▶ PETUNJUK TUGAS
1) Ringkas paragraf dalam teks tentang pameran inovasi yang diawali "Zulfitriany menuturkan, selama ini" menjadi daftar poin yang tetap memuat fakta utamanya.
2) Tuliskan kelanjutan teks tentang pameran inovasi, dimulai setelah kalimat terakhirnya.

▶ TEKS
Inovasi sains dan teknologi tidak melulu datang dari laboratorium canggih, tetapi bisa berasal dari bengkel, bahkan ladang. Ilmu pengetahuan itu justru bertumpu pada masyarakat. Berbagai pihak pun perlu menguatkan inovasi berbasis masyarakat.
Pada Sabtu (20/12/2025) pagi, ratusan orang berkumpul di Kantor Kementerian Pendidikan Tinggi, Sains, dan Teknologi (Kemendiktisaintek), Jakarta, membaca dan menyaksikan sedikitnya 100 inovasi lokal dari seluruh Indonesia. Mereka berkumpul dalam acara pameran inovasi kampus dalam rangkaian Repertoar Saintek bertajuk ”Jejak Langkah Sains dan Teknologi”, yang digelar Direktorat Diseminasi dan Pemanfaatan Sains dan Teknologi Direktorat Jenderal Sains dan Teknologi Kemendiktisaintek berkolaborasi dengan Harian Kompas (Kompas.id).
Salah satunya Zulfitriany D Mustaka dan tim riset dari Politeknik Pertanian Pangkajene Kepulauan, Sulawesi Selatan. Ia membawa batik dan tenun khas Sulawesi Selatan yang dibuat dengan pewarna alami dengan memanfaatkan limbah pangan sebagai bahan pewarna.
Zulfitriany bersama tim melakukan penelitian yang menemukan ekstrak pewarna alam dari buah rambutan hingga sabut kelapa. Riset itu mendapatkan dukungan dana dari Berdikari, program riset Kemendiktisaintek, pada November 2024.
”Menariknya, program riset ini mengambil masalah dan solusinya dari masyarakat. Jadi, risetnya bukan berawal dari laboratorium, tetapi dari masyarakat,” ujarnya.
Zulfitriany menuturkan, selama ini warga di Sulsel telah memanfaatkan limbah pangan untuk pupuk kompos. Namun, limbah itu belum digunakan untuk pewarna alam. Padahal, beberapa daerah, seperti Kabupaten Sinjai, dikenal dengan perajin batiknya. ”Ketika mereka ingin mengikuti pameran tertentu, tidak bisa berpartisipasi karena ada syarat batiknya berbahan pewarna alam,” ujarnya.
Kini, inovasi bahan pewarna alami dan alat untuk mengeringkan kulit buah dari Zulfitriany serta tim dapat membantu sejumlah perajin batik di Sulsel. Limbah dari pengolahan kelapa atau kulit rambutan yang selama ini menumpuk dapat dikurangi. Riset terkait bahan pewarna alami itu menjadi bagian dalam pameran 137 produk inovasi dari berbagai kampus di Indonesia.
Selain batik dari limbah pangan, ada juga inovasi mesin pencacah dan mikroba dari petani di Humbang Hasundutan, Sumatera Utara, yang dikenal dengan nama Siponjot Bangkit, lalu ada karya pangan sorgum dari Mekarsaluyu, Jawa Barat.
Saat membuka Repertoar Saintek, Sabtu pagi, Menteri Pendidikan Tinggi, Sains, dan Teknologi Brian Yuliarto mengungkapkan, inovasi sains dan teknologi selalu lahir dari keterbatasan, bukan dari kelebihan. Inovasi pun seharusnya muncul dari masyarakat yang menghadapi berbagai persoalan. Inovasi membuat mereka dapat menyelesaikan masalah di sekitar.

▶ DAFTAR DATA
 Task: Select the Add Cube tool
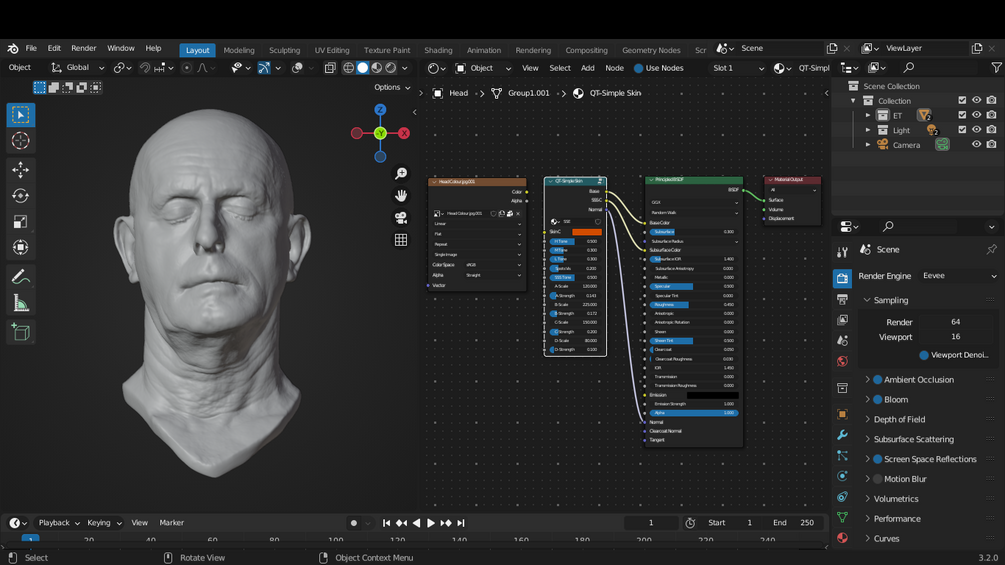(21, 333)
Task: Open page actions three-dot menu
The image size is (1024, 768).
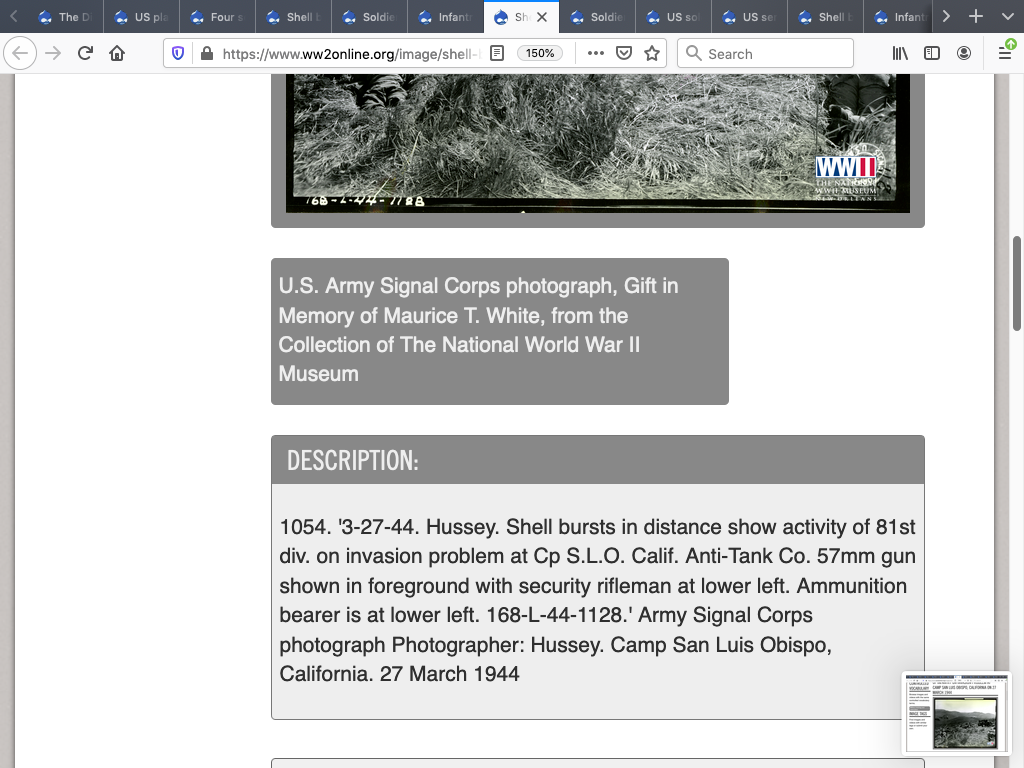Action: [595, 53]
--
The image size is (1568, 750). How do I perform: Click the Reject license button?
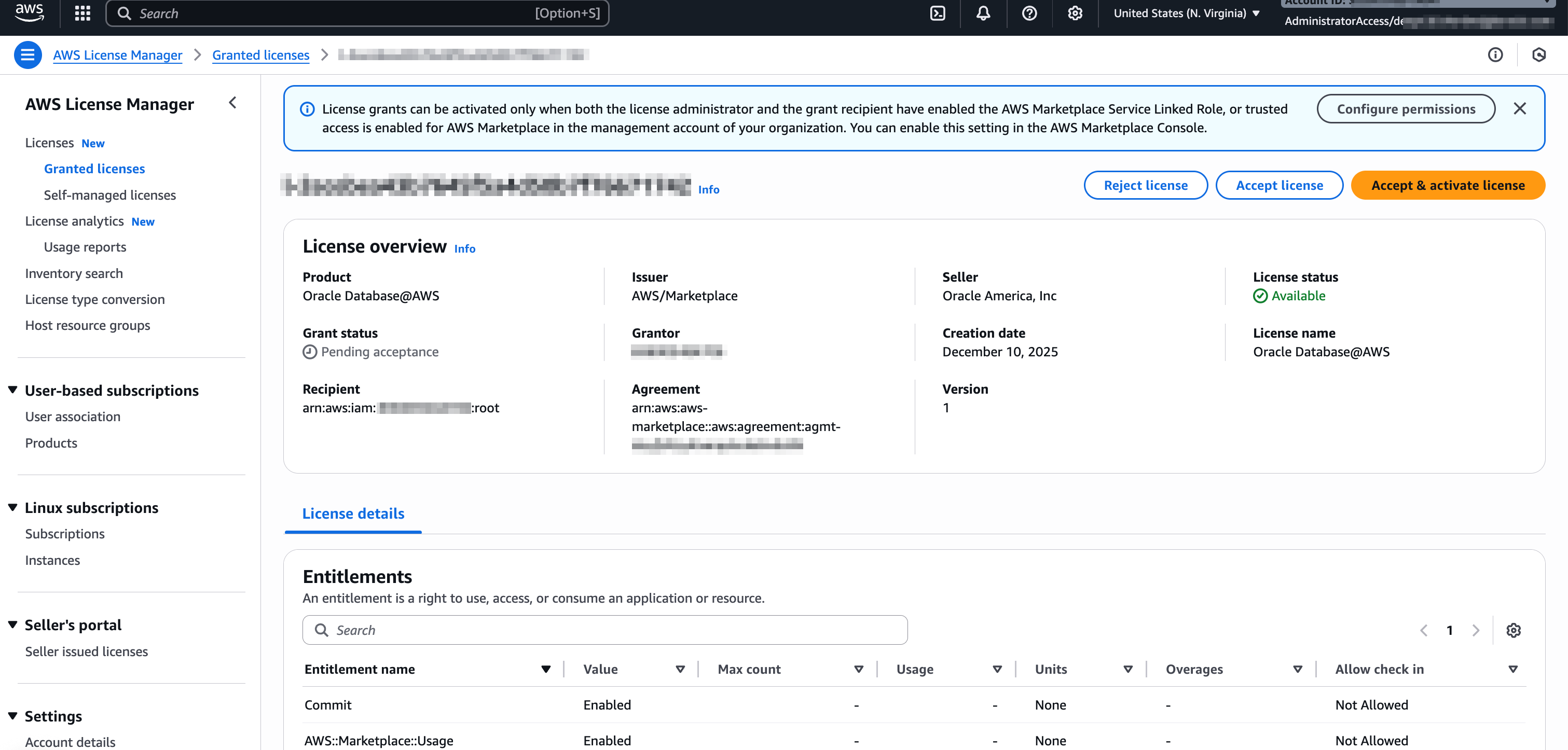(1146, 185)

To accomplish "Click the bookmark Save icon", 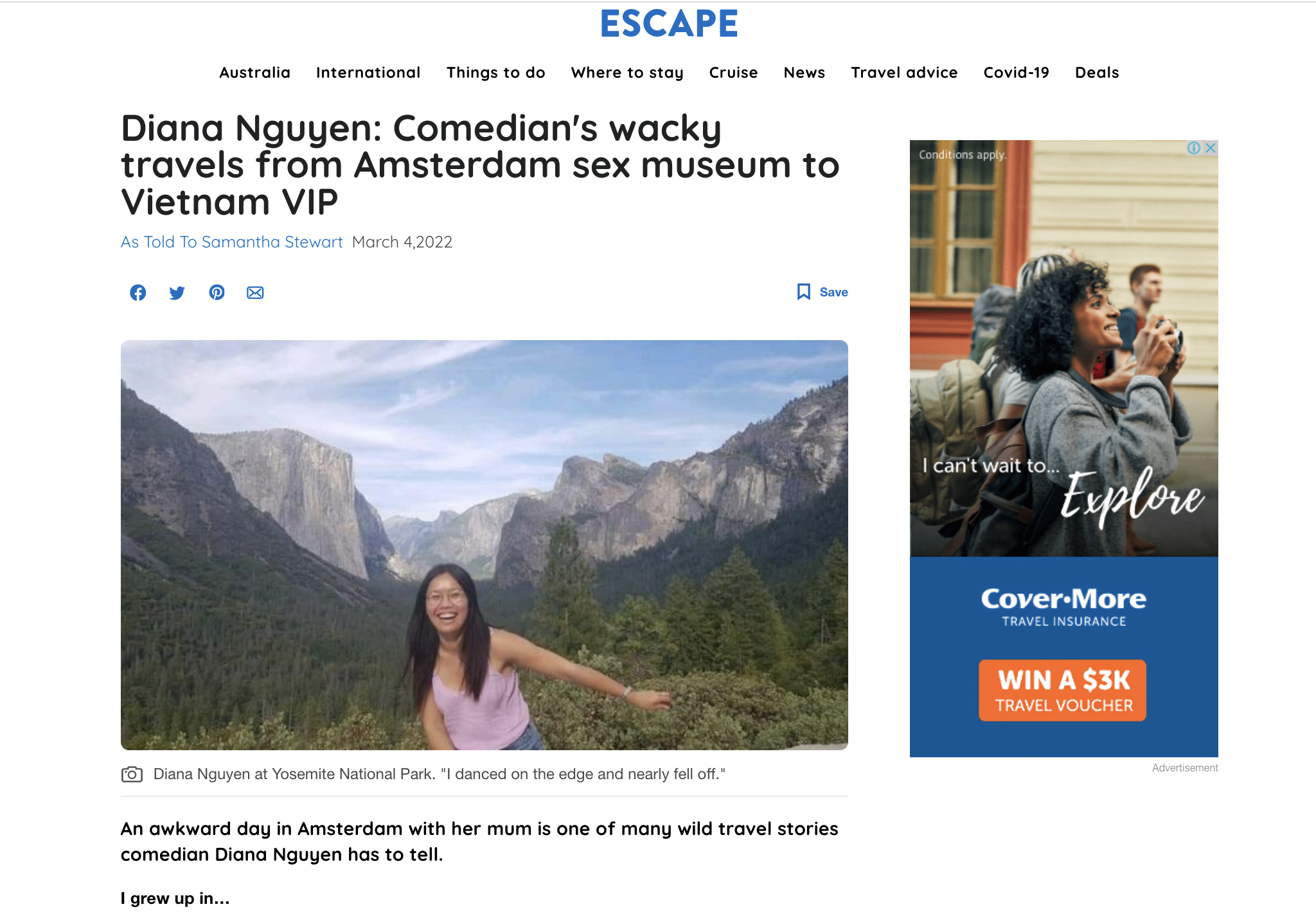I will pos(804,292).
==
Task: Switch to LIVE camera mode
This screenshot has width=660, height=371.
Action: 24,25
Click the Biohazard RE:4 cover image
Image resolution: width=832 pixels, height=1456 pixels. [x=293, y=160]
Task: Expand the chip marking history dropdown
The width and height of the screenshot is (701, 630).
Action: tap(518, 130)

▶ JAWABAN
1)
- Warga Sulawesi Selatan selama ini memanfaatkan limbah pangan untuk pupuk kompos.
- Limbah itu belum digunakan sebagai pewarna alam.
- Beberapa daerah, seperti Kabupaten Sinjai, dikenal dengan perajin batiknya.
- Para perajin tidak bisa ikut pameran tertentu karena ada syarat batik harus berbahan pewarna alam.

2)
Ia mencontohkan India yang tidak hanya berbicara tentang teknologi mutakhir, tetapi juga tentang inovasi akar rumput. ”Di sanalah mata sains menjadi tidak berjarak. Laboratorium mereka bisa berupa bengkel di pinggir jalan atau lahan petani. Dari sanalah lahir berbagai solusi atas persoalan mendasar, yaitu air, pangan, dan juga energi,” katanya.
Menurut dia, Indonesia terus mengembangkan inovasi yang bersumber dari masyarakat. Pemerintah, misalnya, menyiapkan dana Rp 2 triliun untuk riset dan pengembangan di pendidikan tinggi, termasuk untuk riset berbasis lokal. Dana itu juga berasal dari Lembaga Pengelola Dana Pendidikan (LPDP).
Menurut Direktur Jenderal Sains dan Teknologi Kemendiktisaintek Ahmad Najib Burhani, aneka inovasi itu tumbuh dari masyarakat dan didukung pemerintah. ”Ini menunjukkan bahwa sains dan teknologi ada di kehidupan harian masyarakat,” katanya.
Menurut dia, ekosistem sains dan teknologi dibangun dari pengetahuan lokal di masyarakat. Pengetahuan itu, termasuk yang sumbernya dari masyarakat tradisional, tidak bertentangan dengan pengetahuan yang selama ini berkembang.
Direktur Diseminasi dan Pemanfaatan Sains dan Teknologi Ditjen Saintek Kemendiktisaintek Yudi Darma mengatakan, pemerintah terus mendorong lahirnya inovasi yang berbasis masyarakat melalui Sinergi Kreasi Masyarakat dan Akademisi untuk Kemajuan Sains dan Teknologi Nusantara (Semesta). Program ini memberikan pendanaan sekitar Rp 110 miliar kepada tim riset.
”Dananya memang ada keterbatasan. Tetapi, yang penting dilihat adalah dampak dari riset ini,” ujarnya.
Dalam program Semesta, sebanyak 223 tim yang terdiri dari 1.575 dosen dan staf lembaga pendidikan tinggi turut berpartisipasi. Sebanyak 480 komunitas hingga industri juga memanfaatkan berbagai sistem inovasi itu.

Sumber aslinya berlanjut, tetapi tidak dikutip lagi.